# Citrus Bergamot Lipid Randomized Trial: What the Evidence Says
Canonical: https://www.migaku.app/guides/citrus-bergamot-lipid-randomized-trial-evidence-review
Category: evidence-review
Summary: Citrus Bergamot Lipid Randomized Trial has 2 source documents in the current Migaku evidence database. The strongest available sources in this first pass are 
Last reviewed: 2026-06-25
Reviewed by: Migaku Evidence Review
# Citrus Bergamot Lipid Randomized Trial: What the Evidence Says

## Quick Answer

Citrus Bergamot Lipid Randomized Trial has 2 source documents in the current Migaku evidence database. The strongest available sources in this first pass are systematic review, so conclusions should be framed as evidence-aware guidance rather than medical advice.

## Key Takeaways

- This page is generated only from sources stored in the Migaku evidence knowledge base.
- Current evidence mix: 1 systematic review, 1 research article.
- Claims should be interpreted with the source type, study design, population, and publication date in mind.
- This article is educational and does not replace care from a qualified clinician.

## Evidence Map

| Source | Evidence type | Level | Date | Identifier |
| --- | --- | ---: | --- | --- |
| Effect of Citrus bergamia Supplementation on Body Composition in Humans: A Systematic Review and Meta&#8208;Analysis of Randomized Controlled Trials | systematic review | 1 | 2026-01-22 | 10.1111/obr.70094 |
| Advances in Nutrition for Metabolic Dysfunction-Associated Steatotic Liver Disease (MASLD) Management: Current Perspectives from the Bench to the Bedside. | research article | 4 | 2026-05-27 | 10.3390/nu18111708 |

## What The Sources Report

- Obesity is a multifactorial disease defined as abnormal or excessive fat accumulation that presents a risk to health because it is a major risk factor for several noncommunicable diseases (NCDs), such as cardiovascular diseases, diabetes, and several types of cancer. [Pujia Carmelo (2026); evidence level 1]
- Furthermore, obesity and its associated health problems have a significant economic impact on the global healthcare system. [Pujia Carmelo (2026); evidence level 1]
- Metabolic dysfunction-associated steatotic liver disease (MASLD), formerly known as non-alcoholic fatty liver disease (NAFLD), has emerged as the most prevalent chronic liver disease worldwide, with an overall global prevalence of 30% [...]. [Rodriguez-Ramiro I (2026); evidence level 4]

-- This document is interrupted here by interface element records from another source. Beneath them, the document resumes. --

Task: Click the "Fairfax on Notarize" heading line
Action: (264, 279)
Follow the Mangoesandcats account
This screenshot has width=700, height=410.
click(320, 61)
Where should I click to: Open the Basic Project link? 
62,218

## How To Read This Evidence

Evidence level 1 generally reflects systematic reviews or meta-analyses. Level 2 includes randomized trials, guidelines, or public-health guidance. Level 3 usually reflects observational or narrative-review evidence. Level 4 is weaker or early-stage evidence. The level is a sorting aid, not a final quality grade.

## Practical Interpretation

There is at least one systematic-review style source in the current set, so it deserves more weight than single-study evidence. For citrus bergamot lipid randomized trial, the next editorial step is to add more targeted sources and separate strong findings from early or indirect evidence.

## Limits Of This First Pass

This is a small-batch MVP article. It uses the first ingested sources for this topic and should be expanded with more targeted searches, license review, and human editorial checks before being treated as a definitive review.

## References

- Pujia Carmelo (2026). Effect of
Citrus bergamia
Supplementation on Body Composition in Humans: A Systematic Review and Meta&#8208;Analysis of Randomized Controlled Trials. DOI: 10.1111/obr.70094. PMCID: PMC13243342. PMID: 41572527. License: CC BY 4.0. https://pmc.ncbi.nlm.nih.gov/articles/PMC13243342/
- Rodriguez-Ramiro I (2026). Advances in Nutrition for Metabolic Dysfunction-Associated Steatotic Liver Disease (MASLD) Management: Current Perspectives from the Bench to the Bedside.. DOI: 10.3390/nu18111708. PMCID: PMC13258139. PMID: 42280351. https://pmc.ncbi.nlm.nih.gov/articles/PMC13258139/

## Safety Note

Health information can change, and individual risk depends on medical history, medications, pregnancy status, age, and diagnosis. Talk with a qualified clinician before changing treatment, supplement, or medication routines.